Estimant que les accusations portées publiquement contre lui portent gravement atteinte à son honneur, le député Jean Gaspard Ntoutoume Ayi a engagé une procédure pour diffamation publique contre l’activiste Pierre-Wilfried Okoumba, dit « Kamitatou ». La plainte, déposée auprès du procureur de la République, fait suite aux déclarations tenues le 26 juillet dernier lors d’une émission sur Gabon 1ère au cours de laquelle l’ancien directeur général de la Dette a été présenté comme s’étant enrichi irrégulièrement durant son passage à la tête de cette administration.

«Monsieur Jean Gaspard Ntoutoume Ayi entend, par cette action, faire valoir ses droits dans le strict respect des voies légales et judiciaires» (Illustration IA). © GabonReview

 

Le Cabinet-conseil de Jean Gaspard Ntoutoume Ayi a annoncé, dans un communiqué daté du 28 juillet, le dépôt d’une plainte pour diffamation publique devant le procureur de la République, à la suite des propos tenus deux jours plus tôt par Pierre-Wilfried Okoumba dit «Kamitatou». Le texte vise des déclarations jugées attentatoires à l’honneur de l’intéressé, député de la Nation et directeur général de la Dette d’octobre 2023 à octobre 2025. Ce, après que l’activiste a laissé entendre qu’il se serait livré à des faits «d’enrichissement irrégulier» dans l’exercice de ses fonctions publiques. Le cabinet estime que ces imputations, largement diffusées, relèvent d’une procédure judiciaire pour diffamation publique, «conformément aux dispositions du Code pénal».

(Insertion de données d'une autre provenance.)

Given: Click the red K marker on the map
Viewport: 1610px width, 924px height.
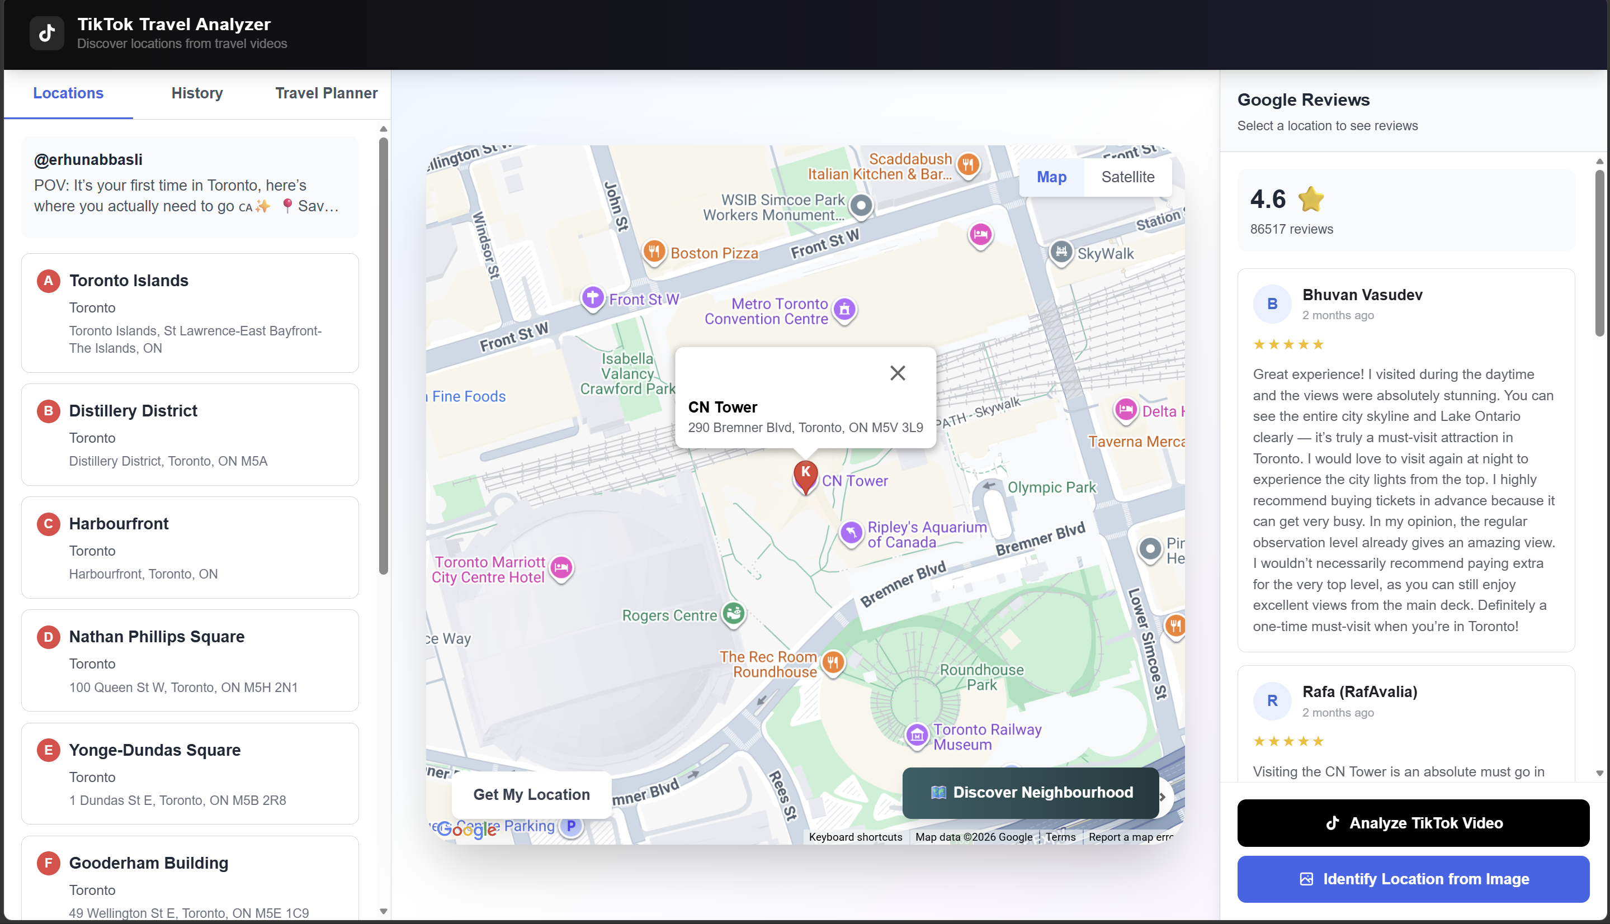Looking at the screenshot, I should pyautogui.click(x=805, y=475).
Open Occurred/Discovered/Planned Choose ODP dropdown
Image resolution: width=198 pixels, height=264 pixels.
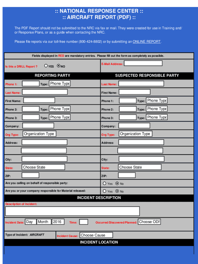(x=149, y=222)
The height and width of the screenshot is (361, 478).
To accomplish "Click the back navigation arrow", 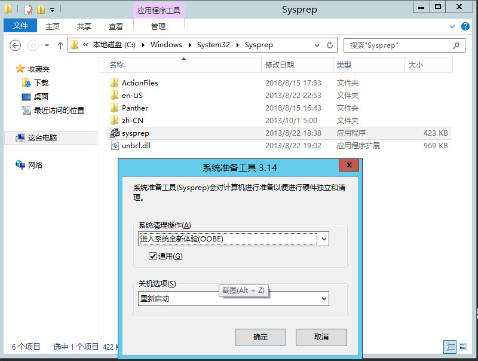I will tap(16, 45).
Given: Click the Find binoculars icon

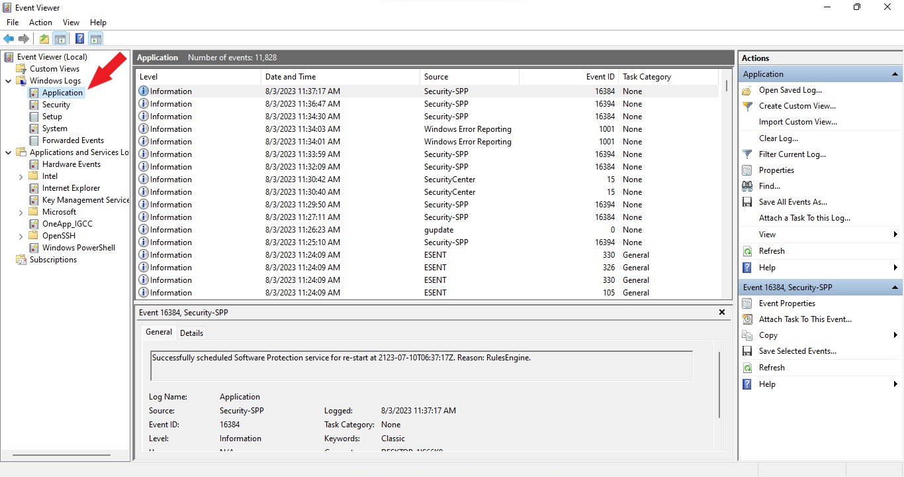Looking at the screenshot, I should tap(747, 186).
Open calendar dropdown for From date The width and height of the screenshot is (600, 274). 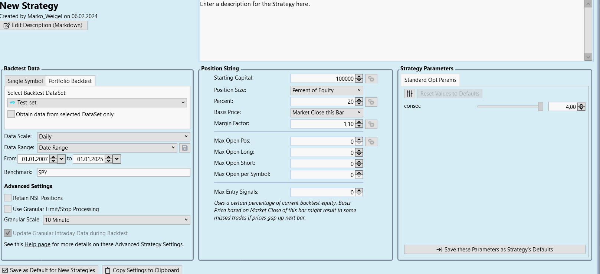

Atteinte à l’honneur et à la considération de l’intéressé

Le communiqué souligne en effet que les déclarations incriminées comportaient des «imputations et insinuations visant de manière identifiable Monsieur Ntoutoume Ayi, en laissant entendre qu’il se serait livré à des faits d’enrichissement irrégulier à l’occasion de ses fonctions publiques». Selon le document, ces propos, «diffusés sur un média à large audience, sont de nature à porter atteinte à l’honneur et à la considération de l’intéressé. Ils justifient, en conséquence, l’engagement d’une procédure judiciaire pour diffamation publique, conformément aux dispositions du Code pénal». En choisissant de saisir la justice, le député entend obtenir qu’une autorité compétente apprécie la réalité des accusations formulées à son encontre.

Les avocats de Jean Gaspard Ntoutoume Ayi replacent cette démarche dans un contexte marqué par une forte médiatisation des débats sur la gestion des affaires publiques. Ils estiment que cette exposition renforce la nécessité d’un examen judiciaire des faits allégués.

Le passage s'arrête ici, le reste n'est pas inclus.